The period $T$ has been defined to be the time that it takes for one complete oscillation. In SI units we can think of it as the number of seconds per oscillation. The reciprocal of $T$ is thus the number of oscillations per second. This is the rate at which oscillations occur. We give it a name, frequency, and a symbol, $f$.

$$f=\frac{1}{T}\label{27-8}$$

The units work out to be $\frac{1}{s}$ which we can think of as $\frac{\mbox{oscillations}}{s}$ as the oscillation, much like the radian is a marker rather than a true unit. A special name has been assigned to the SI unit of frequency, $1\frac{\mbox{oscillations}}{s}$ is defined to be 1 hertz, abbreviated 1 Hz. You can think of 1 Hz as either $1\frac{\mbox{oscillations}}{s}$ or simply $1\frac{1}{s}$.

In terms of frequency, rather than period, we can use $f=\frac{1}{T}$ to express all our previous results in terms of $f$ rather than $t$.
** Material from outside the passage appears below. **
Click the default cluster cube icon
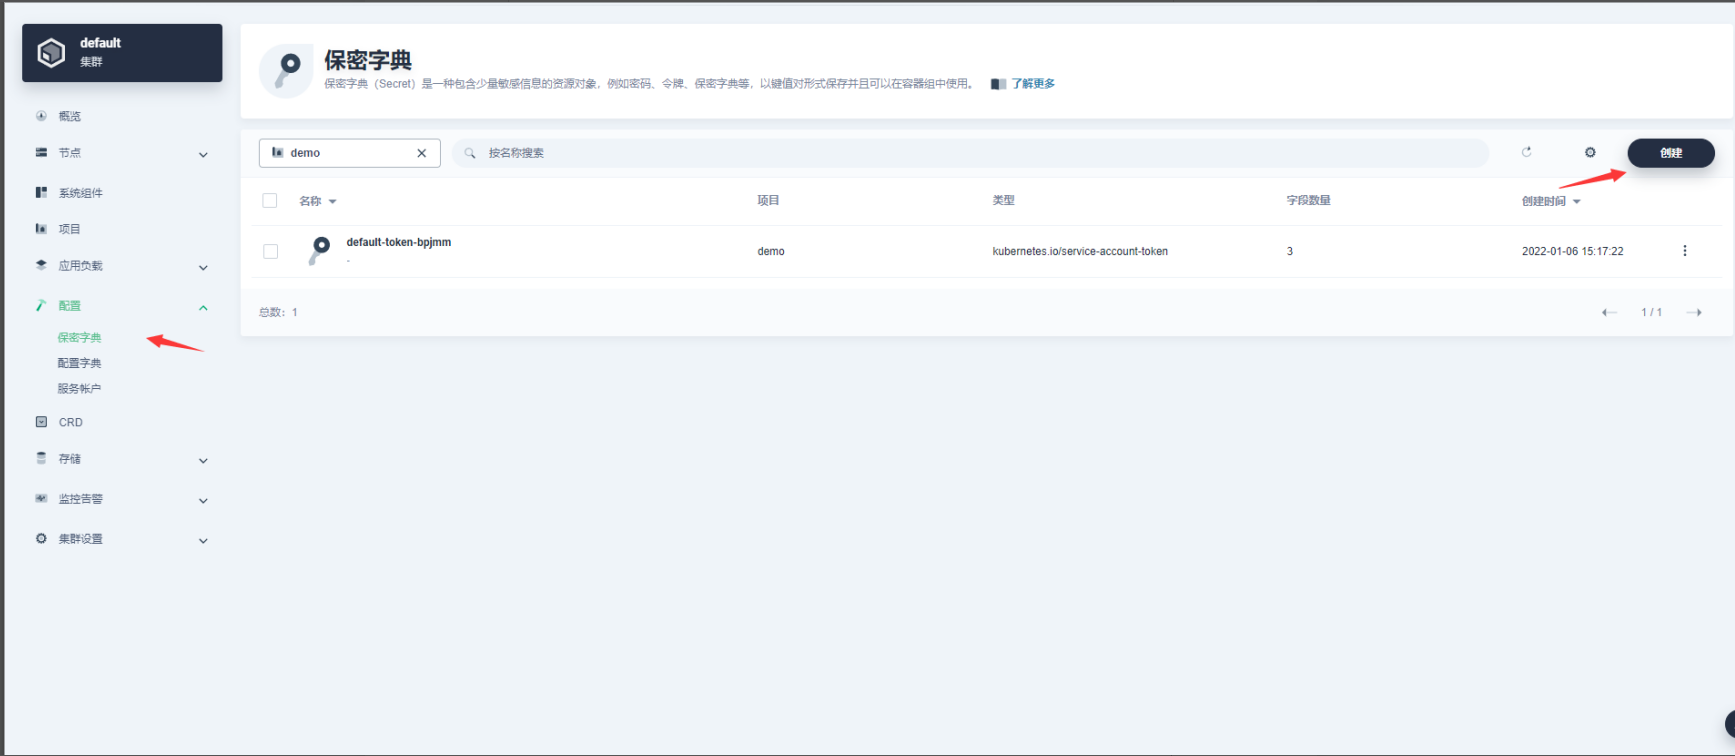 [x=51, y=52]
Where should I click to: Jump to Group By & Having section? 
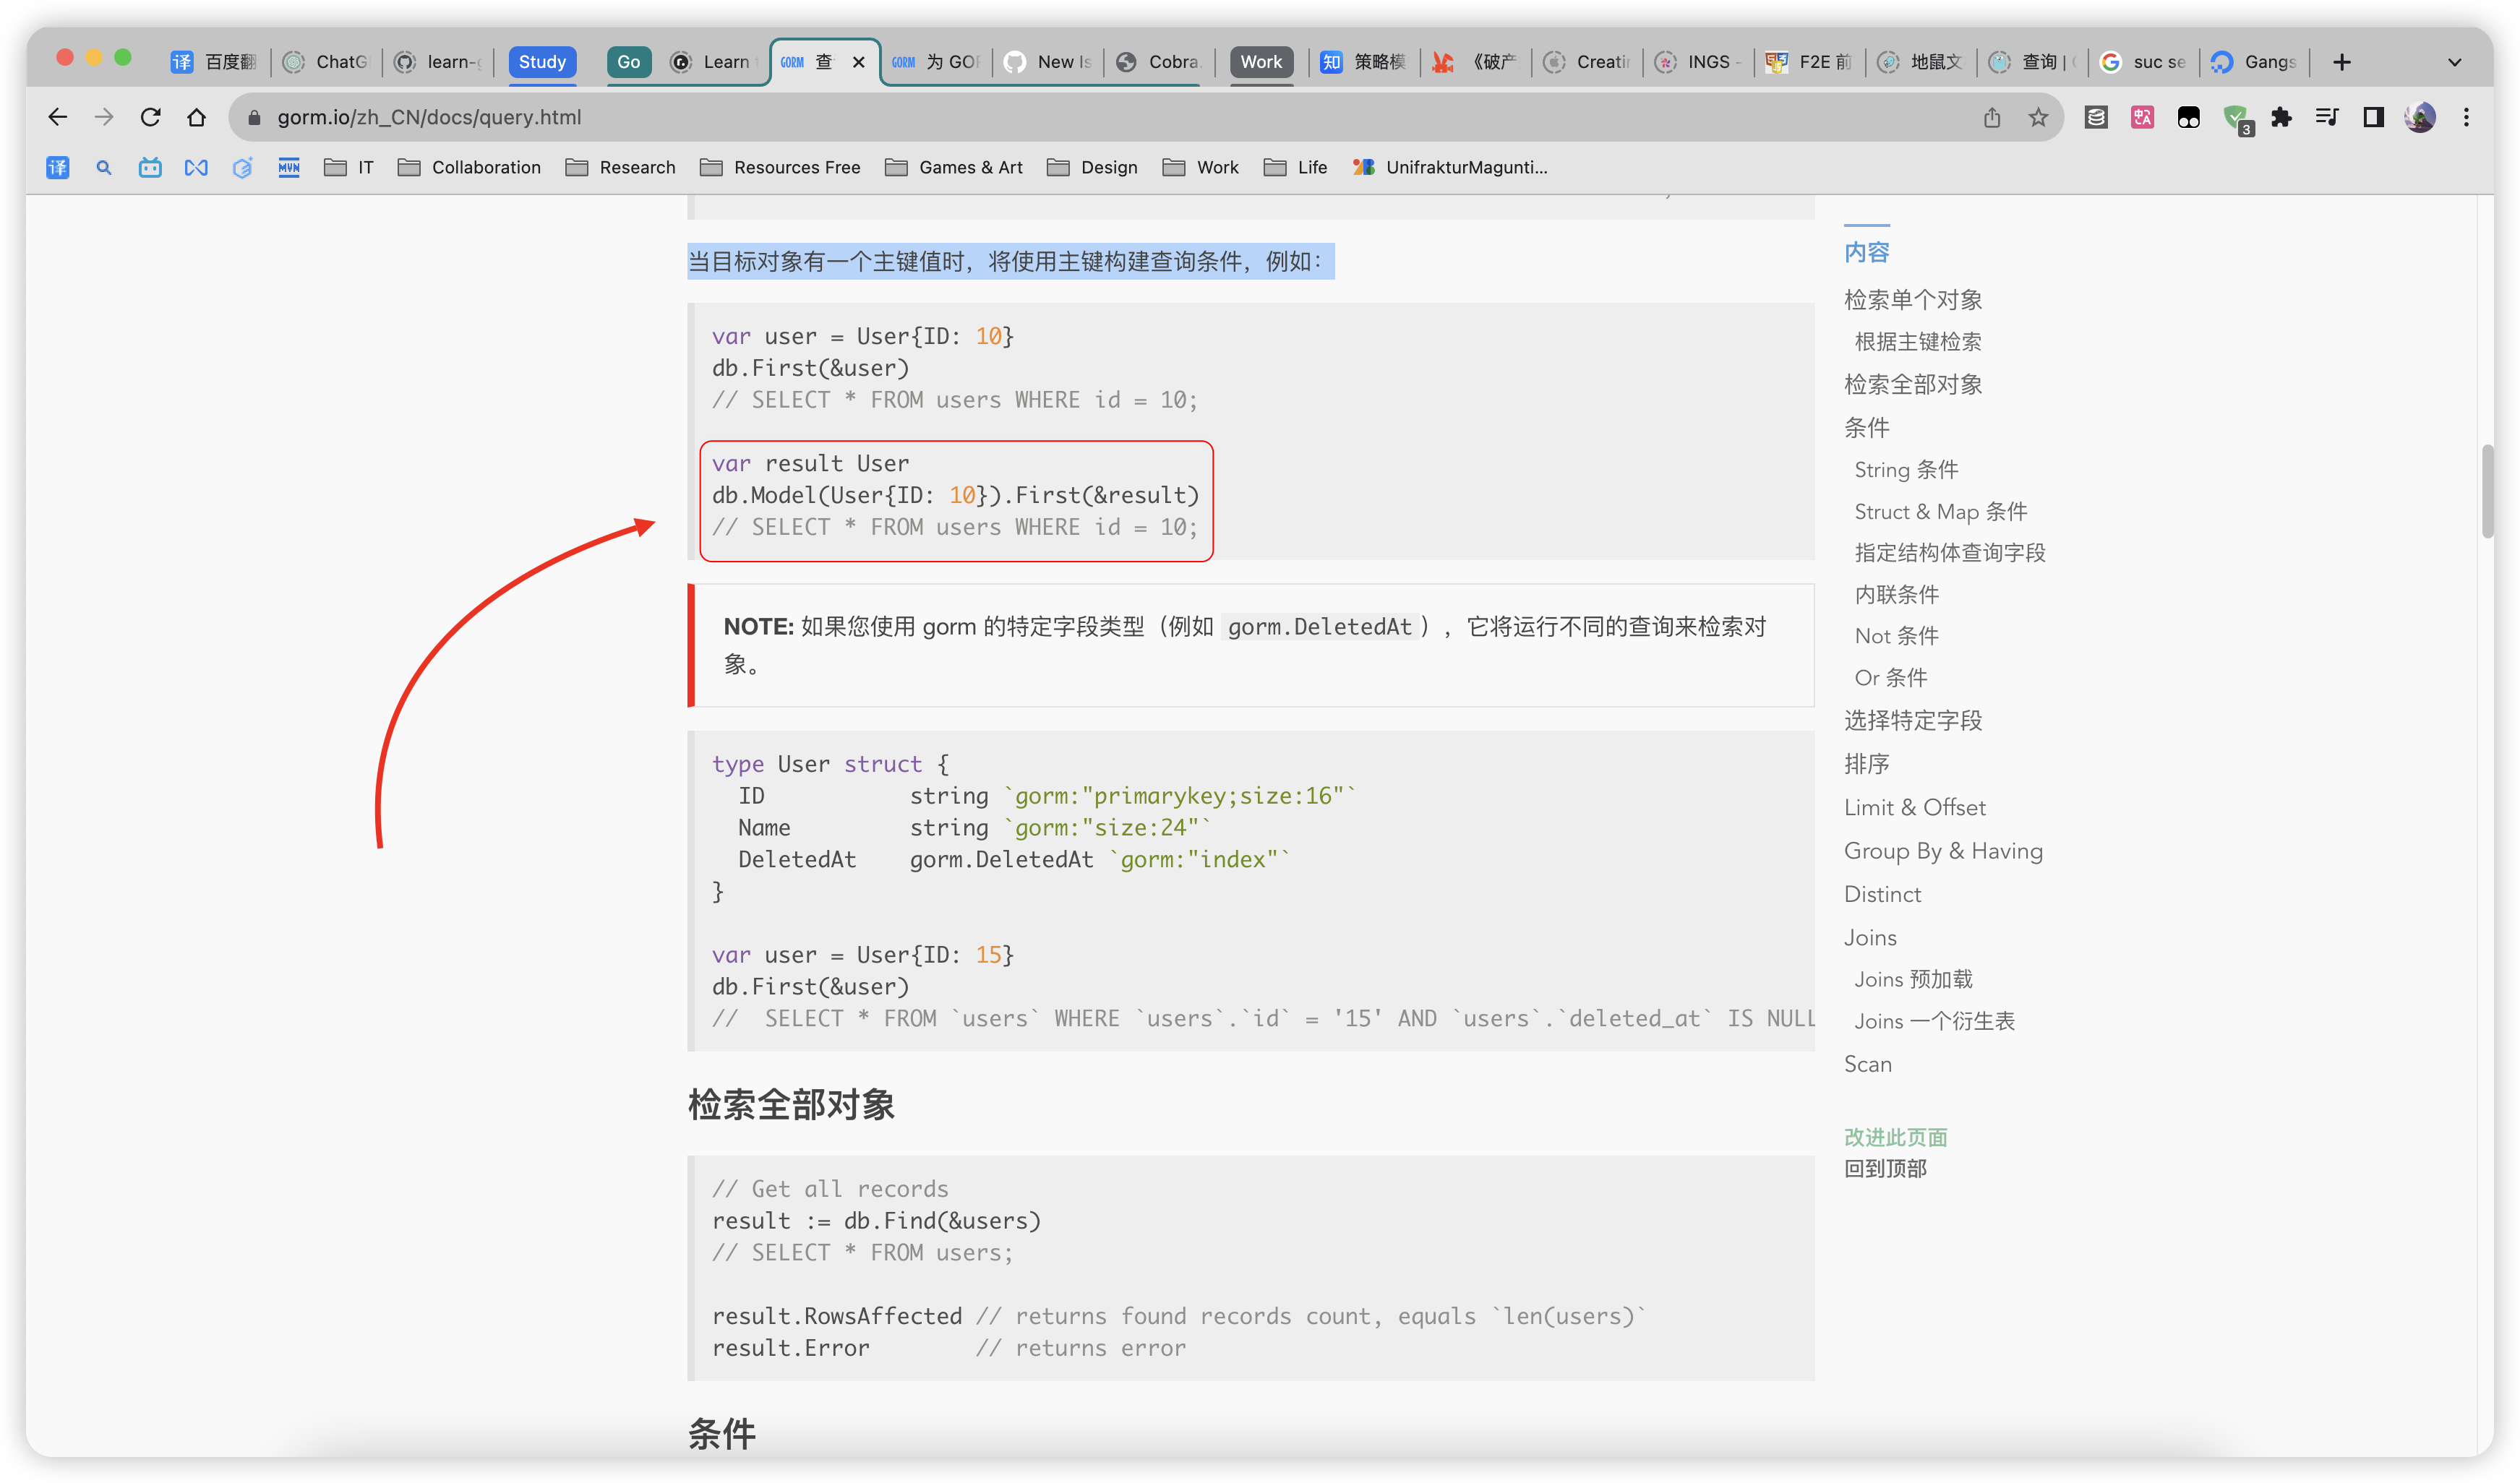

$$f=\frac{1}{2\pi}\sqrt{\frac{k}{m}} \nonumber$$

$$x=x_{\max} \, \cos \Big(2\pi\space \mbox{rad} \space f\space t \Big) \nonumber$$

$$v=-2\pi f x_{\max} \, \sin \Big(2\pi\space \mbox{rad} \space f\space t \Big) \nonumber$$

$$a=-(2\pi f)^2 \cos \Big( 2\pi\space \mbox{rad} \space f \, t\Big) \nonumber$$

By inspection of the expressions for the velocity and acceleration above we see that the greatest possible value for the velocity is $2\pi f x_{\max}$ and the greatest possible value for the acceleration is $(2\pi f)^2 x_{\max}$. Defining

$$v_{\max}=\space x_{\max} (2\pi f)\label{27-9}$$

and

$$a_{\max}=x_{\max} (2\pi f)^2\label{27-10}$$

and, omitting the units “rad” from the phase (thus burdening the user with remembering that the units of the phase are radians while making the expressions a bit more concise) we have:

$$x=x_{\max} \, \cos(2\pi f\space t)\label{27-11}$$

$$v=-v_{\max}\space \sin(2\pi f\space t)\label{27-12}$$

$$a=-a_{\max} \, \cos(2\pi f\space t)\label{27-13}$$

The Simple Harmonic Equation

When the motion of an object is sinusoidal as in $x=x_{max}\space \cos (2\pi f\space t)$, we refer to the motion as simple harmonic motion. In the case of a block on a spring we found that

$$a=-\Big| \mbox{constant} \Big|\space x\label{27-14}$$

where the $\Big| \mbox{constant} \Big|$ was $\frac{k}{m}$ and was shown to be equal to $(2\pi\space f)^2$. Written as

$$\frac{d^2x}{dt^2}=-(2\pi\space f)^2 \, x\label{27-15}$$

the equation is a completely general equation, not specific to a block on a spring. Indeed, any time you find that, for any system, the second derivative of the position variable, with respect to time, is equal to a negative constant times the position variable itself, you are dealing with a case of simple harmonic motion, and you can equate the absolute value of the constant to $(2\pi\space f)^2$.